There is a zone- a region - of the posterior elements that gets a special name. It does so because it is a trouble maker. Just below the superior facets and the transverse processes, which makes it also just below the pedicle attachment to the posterior elements - it goobers.
Goobers?. Sometimes it just cracks. But sometimes it just never forms. Not rare it forms but stays as cartilage. You see the big bones often have a start in cartilage then convert to bone. That conversion happens in several places at once and the conversion spreads out and the bone zones link up. become continuous. Usually. But, not always. This is a spot in which about 15% of the population has less than complete cartilage conversion to bone. There are places where much higher rates prevail.
Now if you stand in lordosis (low back arched inward, letting belly hang loose) then the pressure here can complete the separation. That separation is called spondylolysis. Why? So that people without teeth can’t say it. Hate that.
Kidding. The region we are referring to is the zona interarticularis or pars interarticularis. (Latin: the zone between the two joints). There’s a whole section on this.
The disc
The disc is not a hockey puck. It isn’t a solid uninteresting slice of something. It has a rather complex architecture. The end flat surface of each vertebral body is called the end plate. It is pretty hard bone, harder denser bone than the rest of the vertebral body. This end plate was once cartilage and is where and how the vertebral body grew. Once that cartilage converts to bone, it becomes quite tough.
To protect the cartilage growth plate, the capsule is a multi-ply fiber structure - not unlike a radial tire in structure that embraces the entire disc perimeter. It spans over the end plates to get to the original bone. That’s how it protects the growth plates. But it then attaches more strongly to the closed bone converted plates at the time growth ends. The capsule is tough, very tough.

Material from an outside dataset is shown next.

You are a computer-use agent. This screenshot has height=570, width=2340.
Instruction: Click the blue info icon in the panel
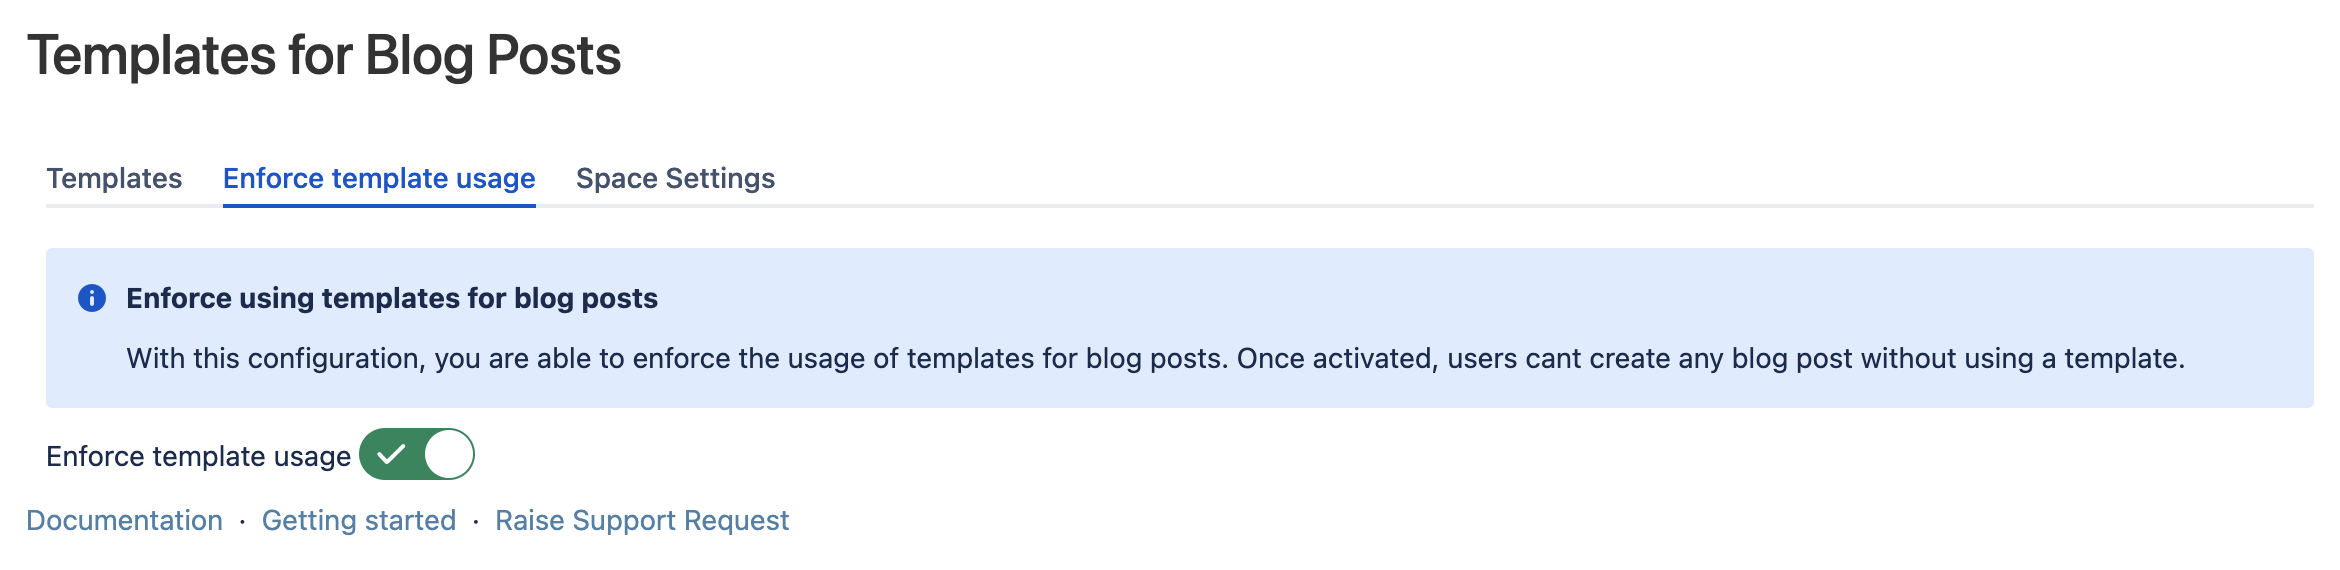(x=92, y=298)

Immediately inside the capsule is less organized filler stuff, which has some water content. Kind of like wet felt. At the center (nucleus) is a pulpy gel called the nucleus pulposis.
So looking at the disc, it is kind of like a jelly donut. What happens when you stamp on a jelly donut? Well the jelly squirts out. The criss cross of capsule fibers dodging the pedicle makes for the weakest spot, and so that’s where many rupture happen. Like a tire blow out. It can bulge (a bulging disc) or it can just plain blow (ruptured disc). The extrusion of gel goo into the spinal canal is greater in scope of course than a bulge (which is still contained).
So what’s the big deal if it blows? It’s just goo.
Chemistry. That goo does not belong there and is reacted to. Also, no longer being where it belongs and is nurtured, it quickly dries out and goes from being goo to being very much like cooked lobster. Rubbery and tough. During the drying out phase the volume of the rupture shrinks. If that is enough shrinkage to stop jabbing nerves then people say they “healed” as long as more goo doesn’t come out the same hole. The dry goo may actually serve as a patch, but it takes a long time for that to get fibrous and secure enough to try trampoline.
When surgeons “remove a ruptured disc”, they do not remove the disc. They remove the extruded stuff that went into the spinal canal or foramen. They also enter the rupture hole and pull out what may later come out the same hole or else “rerupture” will be heard - and felt.
So, what’s a “slipped disc?” It is a word used in wrong context so often that it has no meaning at all. If someone actually were to use it correctly the listeners would not get it it right. It is often used as a synonym for bulging or ruptured disc. But there is a condition in which slippage occurs through the disc, yet the word is directed at the displaced bone structure.